Guys, is anybody else having problems with dagster...
# ask-community
i
Guys, is anybody else having problems with dagster-daemon? I'm having terrible issues where the daemon it's stopping working. It starts well and running, but as the time passes, the daemon stops and I don't know what to do, this is ruining my jobs
d
Hi Ismael - are there any logs from the dagster-daemon process that might give more clues about why it is stopping?
i
Sadly no, it just stops. The last log registered it's just a "no new runs for job_xxxx", which it's a normal log
This is all I have
d
Is it possible to post the full set of logs from beginning to end from a time that it failed?
As a file?
i
Here
d
Would you mind sending it as a text file?
i
As you can see, the last log I had about the daemon, was 08:10 and now it's 10:15
d
Where's the line about it failing due to lack of heartbeats?
Is the process still running?
i
It doesn't show up to me, I assumed I had the same error as the guy I sent the print, because he also had 2 Damon's not running
Just dagit it's running, the daemon stopped
d
So the process is still running, but hanging? Or it is no longer running? How did you pull those logs?
i
Dagit is running, the daemon isn't it stopped. I collected this logs from the Openshift console
d
Does it say what time the process stopped and what the exit code was?
i
Sadly no
d
Typically there would be a stack trace or error message when the daemon stops
Could it have run out of memory?
i
Nop, I have 4GB of RAM it's consuming just 1.3GB with a job running And storage, I have 500GB
d
Do you have any ways of getting more information about when it stopped or what the exit code was? It looks almost like openshift might have stopped it rather than the dagster process stopping
i
If there's a way to get more info, I'd love to know also. And it's not openshift, because I tested local using a Docker image and the same error happened Maybe it's something with docker...
d
Could you post a log file from when you ran it locally?
Local Docker should have a way of telling you what the exit code was
i
Yeah, that's what I thought also, but it's the same, as the one I already sent you
No traceback, no exit code, just stops
i
It's almost like someone forgot to add "raise exception"
d
And would you mind sharing your Dockerfile?
To confirm, the container has stopped too?
i
No, the container keeps running with dagit on it, but the daemon stops
d
Can you run dagit and the daemon in separate containers?
i
I don't know how to do this :/
d
https://docs.dagster.io/deployment/guides/docker has some guides and examples of how we recommend deploying dagster on docker
here's an example that uses docker-compose to deploy dagit and the daemon separately: https://docs.dagster.io/deployment/guides/docker#example
generally docker recommends running a single process per container when possible - it can automatically restart it for you if it fails
we also have a cloud product that will handle all this deployment stuff for you, but that is not free/open-source
i
Fine, I'll try this, then
a
I had a similar problem deploying dagster using docker-compose on a EC2 instance on AWS. Locally I’ve no problem with my code (running in a M1 pro with the same docker-compose code). However, running in the instance, I had the exact same problem as Ismael: the daemon would stop after ~3min or so. No tracebacks, exceptions, etc in the docker-compose logs, it just hangs. To rule out problems with the instance itself, I deployed this example from your repository and had no issues. Then I decided to upgrade my instance to have more available vCPUS it solved my issue. However, I’m not confident that the instance type itself was the problem but something about the processes on dagster-daemon (the number of PIDs should be this high?!) Few more information: I had this problem before 1.0.7 (I was running 1.0.5). Also, my deployment has 3 sensors and 2 schedules.

#### PROMPT 1
From the dagster-daemon thread, copy the part that opens with the words containing "Guys, is anybody else having problems with dagster..." and closes with "that it failed?".
#### PROMPT 2
In the dagster-daemon thread, what change did the user running dagster with docker-compose on an EC2 instance make that solved their daemon stopping?

#### SUPPLIED INFORMATION
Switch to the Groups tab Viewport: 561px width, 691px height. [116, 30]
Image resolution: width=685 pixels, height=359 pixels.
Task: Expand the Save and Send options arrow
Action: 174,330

#### EXERCISE RESULT 1
Guys, is anybody else having problems with dagster...
# ask-community
i
Guys, is anybody else having problems with dagster-daemon? I'm having terrible issues where the daemon it's stopping working. It starts well and running, but as the time passes, the daemon stops and I don't know what to do, this is ruining my jobs
d
Hi Ismael - are there any logs from the dagster-daemon process that might give more clues about why it is stopping?
i
Sadly no, it just stops. The last log registered it's just a "no new runs for job_xxxx", which it's a normal log
This is all I have
d
Is it possible to post the full set of logs from beginning to end from a time that it failed?

#### EXERCISE RESULT 2
They upgraded the instance to have more available vCPUs.